PASSAGE ->

----

In this answer, I proposed that since there is a machlokes rishonim on a certain issue, it counts as a safek (doubt), although the Shulchan Aruch rules strictly. DoubleAA commented, saying that he didn't believe that every machlokes rishonim is a safek. I gave an example where a machlokes rishonim counts as a safek even though the Shulchan Aruch rules otherwise. DoubleAA gave other examples to the contrary.

My question is when you can say that a machlokes counts as a safek.

(I thought I had asked this in June, but apparently I forgot.)

  • Have you taken a look at the sefer 'Kuntres HaSfaikot'? It's all about questions like this. I don't have it, though, and don't remember if it deals with your question.
    – paquda
    Aug 24, 2012 at 19:36
  • @paquda I found it, I'll take a look at it in a while
    – b a
    Aug 24, 2012 at 19:39

2 Answers 2


It seems to me that a disagreement among rabbis can very well acquire the status of a safek.

The Gemara in Avodah Zarah (7a) says:

היו שנים אחד מטמא ואחד מטהר אחד אוסר ואחד מתיר אם היה אחד מהם גדול מחבירו בחכמה ובמנין הלך אחריו ואם לאו הלך אחר המחמיר ר' יהושע בן קרחה אומר בשל תורה הלך אחר המחמיר בשל סופרים הלך אחר המיקל א"ר יוסף הלכתא כרבי יהושע בן קרחה

If there are two sages present and one declares unclean and the other clean; one forbids and the other permits; if one of them is superior to the other in wisdom and in numbers, his opinion should be followed. Otherwise, the one holding the stricter view should be followed. R. Joshua ben Korcha says: In laws of the Torah, follow the stricter view. In those of the rabbis, follow the more lenient view. Said R. Joseph, the Halacha is according to R. Joshua ben Korcha.

----

Records for locating described items
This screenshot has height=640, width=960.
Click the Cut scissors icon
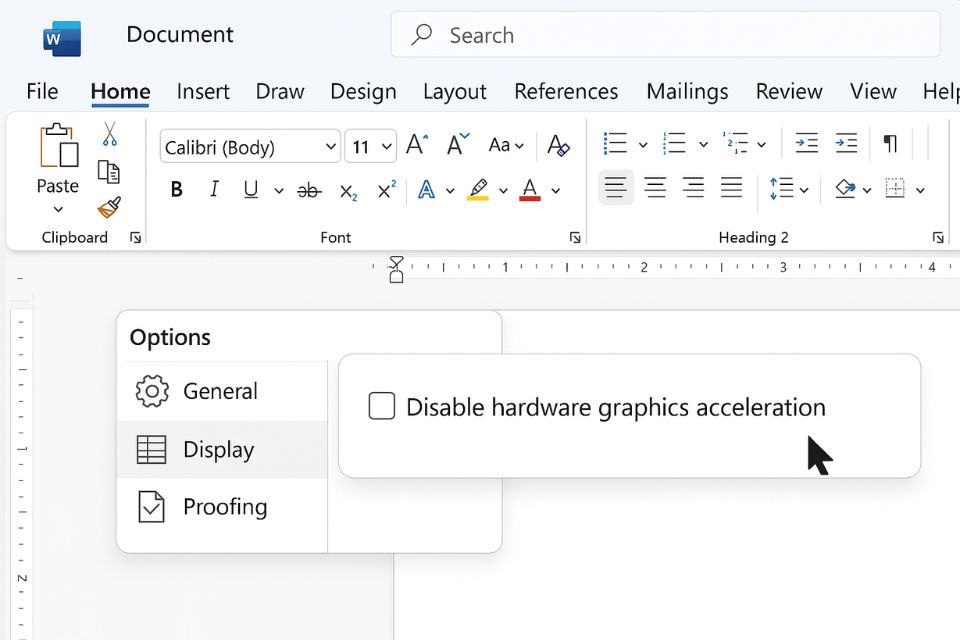(109, 134)
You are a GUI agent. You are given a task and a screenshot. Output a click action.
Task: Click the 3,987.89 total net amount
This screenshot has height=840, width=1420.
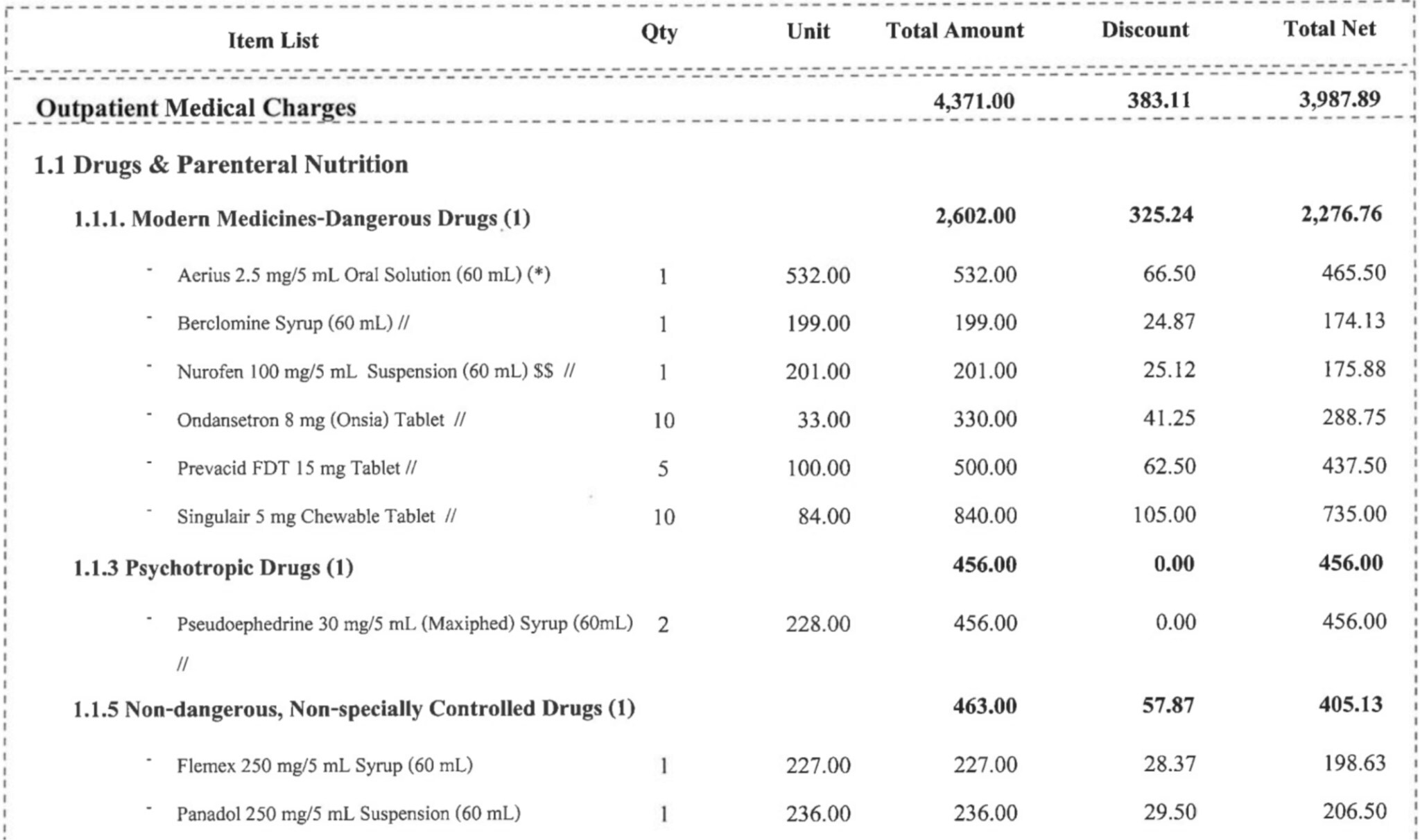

----

SET EXERCISE 1 -> In the discussion of whether a machlokes counts as a safek, what does R. Joshua ben Korcha say to follow in laws of the rabbis?
SET EXERCISE 2 -> Retype the stretch of the machlokes discussion from "My question is" through "with your question.".
SET EXERCISE 3 -> Extend the discussion of whether a machlokes counts as a safek, starting after its final sentence.

EXERCISE ANSWER 1 -> The more lenient view.

EXERCISE ANSWER 2 ->
My question is when you can say that a machlokes counts as a safek.

(I thought I had asked this in June, but apparently I forgot.)

  • Have you taken a look at the sefer 'Kuntres HaSfaikot'? It's all about questions like this. I don't have it, though, and don't remember if it deals with your question.

EXERCISE ANSWER 3 ->
The Rambam (Mamrim 1:5) rules this way as well, and incidentally this is the same way we rule on every matter of safek; i.e. in questions of biblical law we are strict and in questions of rabbinic law we are lenient. To me, the simplest explanation is that these two rulings are one and the same, for every matter of doubt based on conflicting opinions is actually a safek.

However, there are certain considerations one needs to take into account. Most basically, everyone has the right to an educated opinion. If someone is confident about their opinion and has the requisite knowledge to be this confident then it is certainly not Halachically considered a safek to them, regardless of who disagrees, as long as this opinion works within the Halachic system. For this reason the Rambam (ibid) qualifies the above ruling by saying it only applies "when you do not know which way the law leans." This is why the Shulchan Aruch will often rule in accordance with one opinion and not the other without mentioning that it is a matter of doubt, because to him it simply wasn’t. He ruled that way because in his opinion that view carried more weight logically.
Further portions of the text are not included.